Chronic intestinal disturbances may in part be handed down from above, according to a study published Thursday in Science.
Intestinal pathogens can lurk in the mouth and—at just the right moments—interlope in the gut to help trigger severe, recurring bouts of inflammation, researchers found. The study, based on human and mouse data, suggests that microbes lying low around our choppers may play a role in persistent gastrointestinal conditions such as Crohn’s Disease and ulcerative colitis.
“Our findings suggest that the oral cavity may serve as a reservoir for potential intestinal pathobionts that can exacerbate intestinal disease,” the researchers, led by Koji Atarashi of Keio University School of Medicine, concluded.
Atarashi and colleagues wound up researching mouth microbes after noticing that the fecal microbiome samples of patients with chronic gut troubles tended to have far more oral bacteria than healthy people’s samples. They hypothesized that the oral germs—guzzled in the roughly 1.5 liters of saliva we swallow each day—may intermittently move through the gut and provoke aberrant immune responses and inflammation.
To test out the theory, the researchers had germ-free mice take in saliva from two patients with Crohn’s disease. Saliva from one patient had no effect on the mice. But saliva from the other did—it caused a raging immune response in the rodents' intestines. The researchers sifted through the bacteria in that saliva sample and found that a drug-resistant Klebsiella pneumoniae strain—2H7 (Kp-2H7)—was behind the immune mayhem.
In subsequent mouse tests, the researchers found that Kp-2H7 couldn’t colonize the intestines of healthy, wild-type mice. But if the researchers fed the rodents antibiotics that Kp-2H7 resisted, the germ could get a foothold in the gut and cause persistent flare-ups of inflammation. Likewise, Kp-2H7 could also cause inflammation in mice genetically engineered to be prone to colitis. Thus, genetics and microbiome-disturbing factors, like antibiotics, played a role in the development of inflammatory conditions, too.
To shore up the results, the researchers repeated the experiment from the beginning. They took more saliva samples, this time from patients with ulcerative colitis, and again gave them to germ-free mice. And they again saw inflammation from some saliva samples and pinned it down to a Klebsiella strain. This time it was Klebsiella aeromobilis 11E12 (Ka-11E12).

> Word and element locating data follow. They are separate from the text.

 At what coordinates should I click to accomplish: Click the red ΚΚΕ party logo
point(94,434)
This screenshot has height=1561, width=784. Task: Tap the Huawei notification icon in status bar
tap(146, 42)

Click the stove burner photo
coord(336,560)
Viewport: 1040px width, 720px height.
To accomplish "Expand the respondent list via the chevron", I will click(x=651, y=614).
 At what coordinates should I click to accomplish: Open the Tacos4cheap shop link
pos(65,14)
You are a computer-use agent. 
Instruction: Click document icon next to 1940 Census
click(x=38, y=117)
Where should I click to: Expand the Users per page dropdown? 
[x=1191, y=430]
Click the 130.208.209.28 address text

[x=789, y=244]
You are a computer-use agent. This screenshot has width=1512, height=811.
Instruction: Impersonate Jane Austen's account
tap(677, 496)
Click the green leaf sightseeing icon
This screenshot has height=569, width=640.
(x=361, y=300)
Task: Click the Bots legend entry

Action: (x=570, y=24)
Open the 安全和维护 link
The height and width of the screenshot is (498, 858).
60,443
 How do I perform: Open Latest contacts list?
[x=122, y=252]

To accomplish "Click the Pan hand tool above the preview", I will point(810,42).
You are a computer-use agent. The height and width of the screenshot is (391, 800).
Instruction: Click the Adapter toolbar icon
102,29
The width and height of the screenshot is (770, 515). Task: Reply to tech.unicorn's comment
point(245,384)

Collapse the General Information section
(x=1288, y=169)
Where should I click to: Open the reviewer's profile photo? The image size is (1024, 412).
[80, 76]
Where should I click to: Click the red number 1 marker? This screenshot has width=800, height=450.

Going back to the fecal microbiome samples that started it all, the researchers looked specifically for Klebsiella strains. They found that patients with inflammatory bowel diseases had significantly higher aggregated relative abundance of Klebsiella strains in their poop than that of healthy people.
In an accompanying editorial, immunologist Xuetao Cao of the Chinese Academy of Medical Sciences concluded:
These data strongly indicate the pathogenic role of oral cavity-derived Klebsiella strains in inflammatory diseases, although so far the data are correlative.
The data needs far more work to repeat, verify, and extend the significance of the findings to patients with inflammatory bowel diseases. That said, Cao notes that this preliminary data hints that oral treatments to eject Klebsiella strains from the oral microbiome may have a future in helping to treat such conditions.